Plan an intentional semester around your motivations to study in Norway

When you ride in a kayak, one of the first lessons you’re taught is to paddle straight. A rule of thumb is to look forward, pick a stationary point, and paddle towards it. This method will prevent you from being distracted by the unstable and shaking tip, or bow, of the kayak. Having a point to follow keeps you balanced, stabilized, and moving in the direction you want to be in – a straight line.

It can be challenging while in Norway to stay on your own course, not being distracted by the different goals of those around you. Living in any one of Norway’s breathtaking cities, from Oslo to Tromsø, will be one of the best times of your life. You’ll be surrounded by people from all over the world, vast fjords, and mountains that seem to soar endlessly into the sky. Each of these aspects, and more, are significant and meaningful for your experience, however, they are not the only reason you are here. Like each of these world travelers you’ll meet, you have a unique reason for being here and its important you remember what that is.
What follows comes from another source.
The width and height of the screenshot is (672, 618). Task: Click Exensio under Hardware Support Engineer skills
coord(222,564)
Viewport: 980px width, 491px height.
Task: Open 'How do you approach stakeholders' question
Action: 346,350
Imagine you are in a kayak paddling around a pool, training for the rushing rivers you will paddle through during June. In this analogy, the environment of the pool is Norway and the bow of the kayak is everything you will experience here, from the various student clubs and coursework to the socializing with international students and the night life. It is your job to identify your stationary point you will work towards to avoid being distracted and pulled off of your course while in Norway. Remember, picking your own point to focus on does not halt everything going on in the pool – the water will still surge around  and other kayakers will be still be floating around you.

Before I arrived, I finetuned my motivations for being here. I wanted to make career related connections with policy workers, get volunteer experience to help me prepare for a research project I’m interested in, figure out if I wanted a masters degree in comparative  and international education policy.

Answer the following questions to help to organize your time here:

  1. What experience do you want to have?  
    1. traveling, career development, build and expand network, learn about European and Scandinavian culture
  2. Be more specific, and decide what do you want to do while here?
    1. Go to Lofoten/Ireland, information meetings with organizations related to my field, make friends and do things with international students and/or Norwegian students
  3. What do you want to do here that you can’t do anywhere else?
    1. hike through fjords, fjord boat ride, seeing the Northern Lights, special conferences related to your area of interest, learn about cultures by hanging out with people daily (it’s not the same to build a relationship via Facebook)
  4. Skills you want to develop?
    1. be more outspoken, developing research skills, time management, being self-motivated, maintaining relationships, cooking a Spanish Paella or German beer
  5. Which organizations or activities will help you achieve that experience?
    1. join a sports club, volunteer with the RedCross or at a student bar, attending office hours, organize a weekly dinner with international friends where you each cook a different meal

I answered each for myself and they have helped me to stay on track with what I want to achieve by the end of my time in Norway. You semester or year abroad will go by fast if you don’t organize what you want to do beforehand. Don’t let this time pass you by without doing something about it!! Plan and do it! 

A kayak is sensitive to the movement of your body and the waters around you. If you lean too far forward or your knee presses too hard to the top of one side of the boat, you’ll find yourself veering off. It may be challenging to go straight following your own path, but if you pick a point to follow, you’ll find that you’re kayak moves just where you want it to be – straight ahead, accomplishing your intentionally set goals.

Ps. its useful to make a bucket list of all the things you want to do and places you want to visit while in Norway. I will write another post about that later.